Lord's prayer:
I think it means the follower, who wants God to lead them through the good and
bad things and choices of the world, which involves things that can tempt them
to do bad, things that make efforts to get them to do bad, asks God for the
strength to resist those efforts.
http://en.wikipedia.org/wiki/Lord's_Prayer#.22And_lead_us_not_into_temptation.22
The Adam and Eve tree story involves God making a test of fidelity--is it to
God or for self against God--not tempting them to make the wrong choice, which
would be the case if His effort was just to have them to make the wrong choice.
Likewise with Abraham, God tests Abraham's faith. The idea isn't that God
tempts Abraham to do bad but tests how good Araham was at being abidant to God.
Abraham began to carry out what God told him to do so God rewarded him for good
faith.
It reminds me of another use of the word "tempt"--the JWs leaders stance
against the mainstream view of Jesus is that it's wrong because the Devil tempts
Jesus three times and God can't be tempted. But "tempt" can be the effort to
get someone to do something or the person's own urge to do it. It doesn't have
to include both the effort to make another do something and the other's consent.
Someone can tempt another but whether or not they're successful is another
thing--that's still the choice of the other's free will.

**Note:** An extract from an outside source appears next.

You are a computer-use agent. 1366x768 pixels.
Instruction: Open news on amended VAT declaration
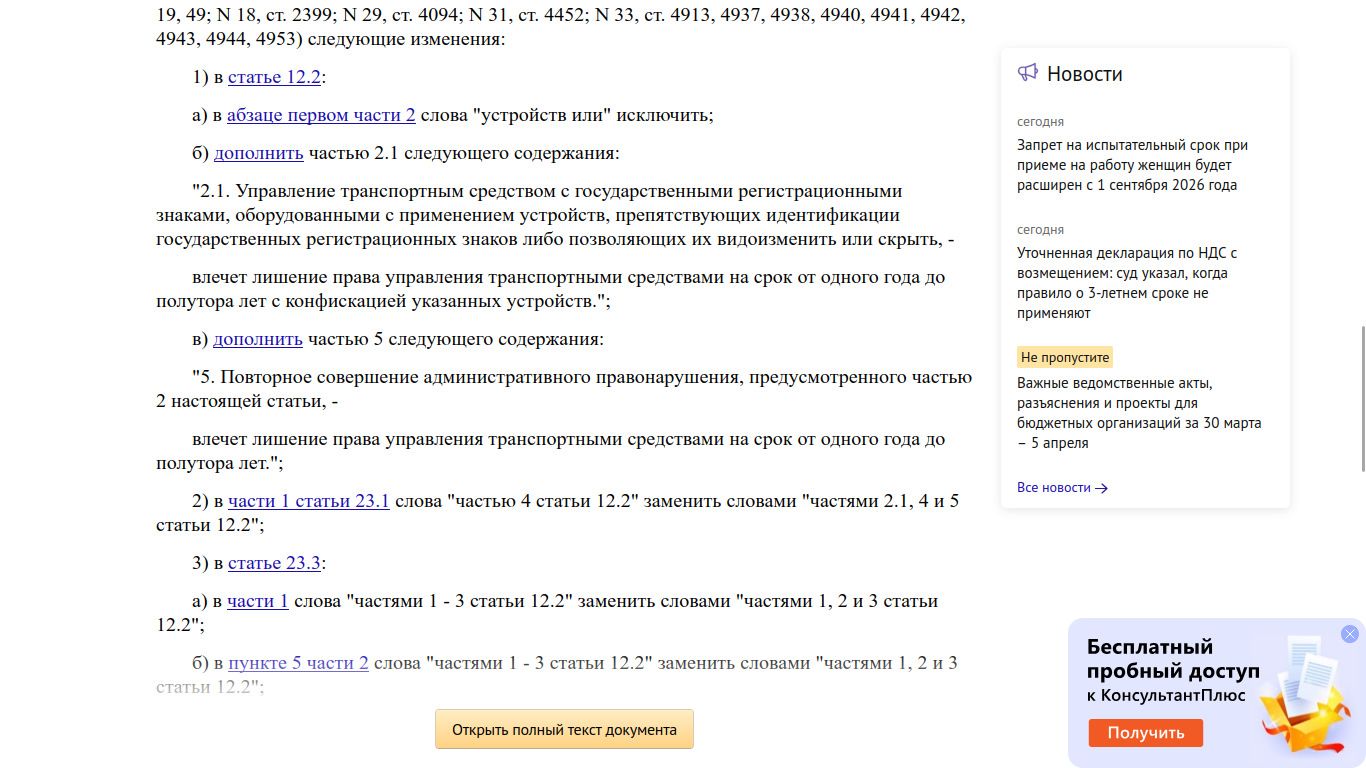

The Devil doesn't seem to have been sure of Jesus' identity and made the
effort to have Jesus forsake God three times, which could happen with either the
JWs leaders' or the mainstream idea of Jesus' identity, so it doesn't support
the JWs leaders' stance.
God can't be tempted doesn't mean God can't react at all, such as to faith,
etc., just that people can't get God to do their will against His will--His
choices are up to Him. The story in Ex.17 doesn't alter that. Moses is given
as concerned that the followers, who were out of water, shouldn't try to tempt
God to go against His will. Moses stays true to God though he's worried the
followers may turn on him. God supplies them with water, not that it's given
that they got him to do it against His will as if He wanted them to die of
thirst. He'd promised them a land to go to.